# [PAGE]

begin

# Thinking of moving to spain



## steve1910 (Apr 10, 2021)

Hi All

Quick and stupid question, thinking of moving to Spain and Im seeing lots of property's with empty swimming pools
My question is how do you fill them just via a hose from the mains or do you fill them other ways????
Here in the UK I'm on a water meter and it looks like its and expensive way to fill it

Cheers
Steve


----------



## xabiaxica (Jun 23, 2009)

steve1910 said:


> Hi All
> 
> Quick and stupid question, thinking of moving to Spain and Im seeing lots of property's with empty swimming pools
> My question is how do you fill them just via a hose from the mains or do you fill them other ways????
> ...


It depends where you live. 

In my town if you speak to the water company they will advise you as to how to fill from the tap spread over two billing periods - literally over the cut off day & that works out to cost less than any other way - even if you just turn the tap on & fill the pool at any random time it still isn't that expensive. All water is metred.

In other areas it isn't permitted to fill a pool from the tap & you have to have ot delivered by a tanker.

end

# [COLLECTED DATA]
begin

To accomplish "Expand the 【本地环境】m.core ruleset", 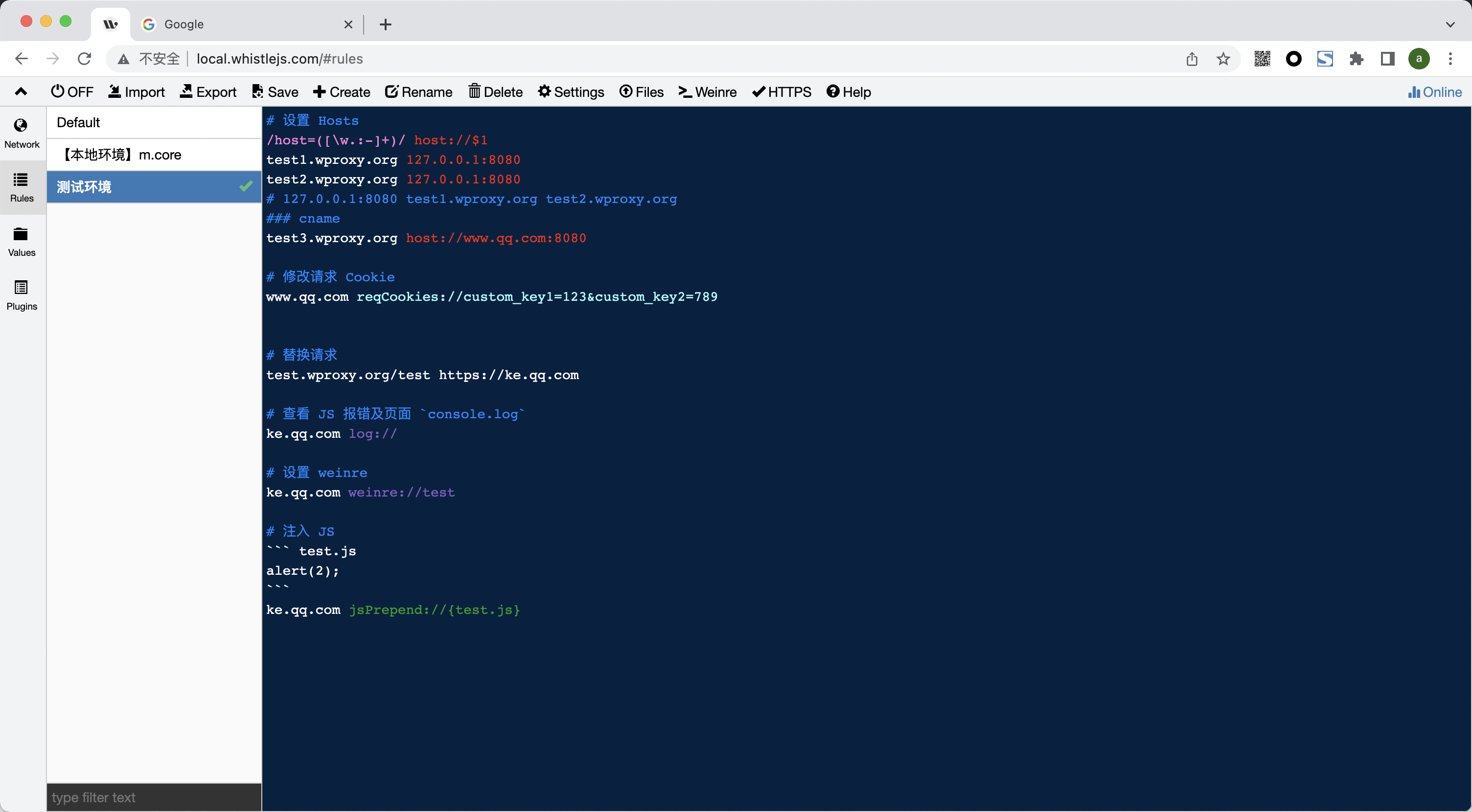I will pos(155,154).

end

# [GIVEN EXERCISE 1]
Can you set down, word for word, the passage of the thread on filling swimming pools in Spain that begins at the words "In my town if" and stops after "water is metred."?
# [GIVEN EXERCISE 2]
Can you resume the thread on filling swimming pools in Spain, carrying on from its last sentence?

# [FINAL ANSWER 1]
In my town if you speak to the water company they will advise you as to how to fill from the tap spread over two billing periods - literally over the cut off day & that works out to cost less than any other way - even if you just turn the tap on & fill the pool at any random time it still isn't that expensive. All water is metred.

# [FINAL ANSWER 2]
----------



## steve1910 (Apr 10, 2021)

xabiaxica said:


> It depends where you live.
> 
> In my town if you speak to the water company they will advise you as to how to fill from the tap spread over two billing periods - literally over the cut off day & that works out to cost less than any other way - even if you just turn the tap on & fill the pool at any random time it still isn't that expensive. All water is metred.
> 
> In other areas it isn't permitted to fill a pool from the tap & you have to have ot delivered by a tanker.


Thanks for the update* xabiaxica*


----------



## xicoalc (Apr 20, 2010)

With the amount of rain we've had in the last week, you may find that those empty pools are full now. So a good time to move and save money!!!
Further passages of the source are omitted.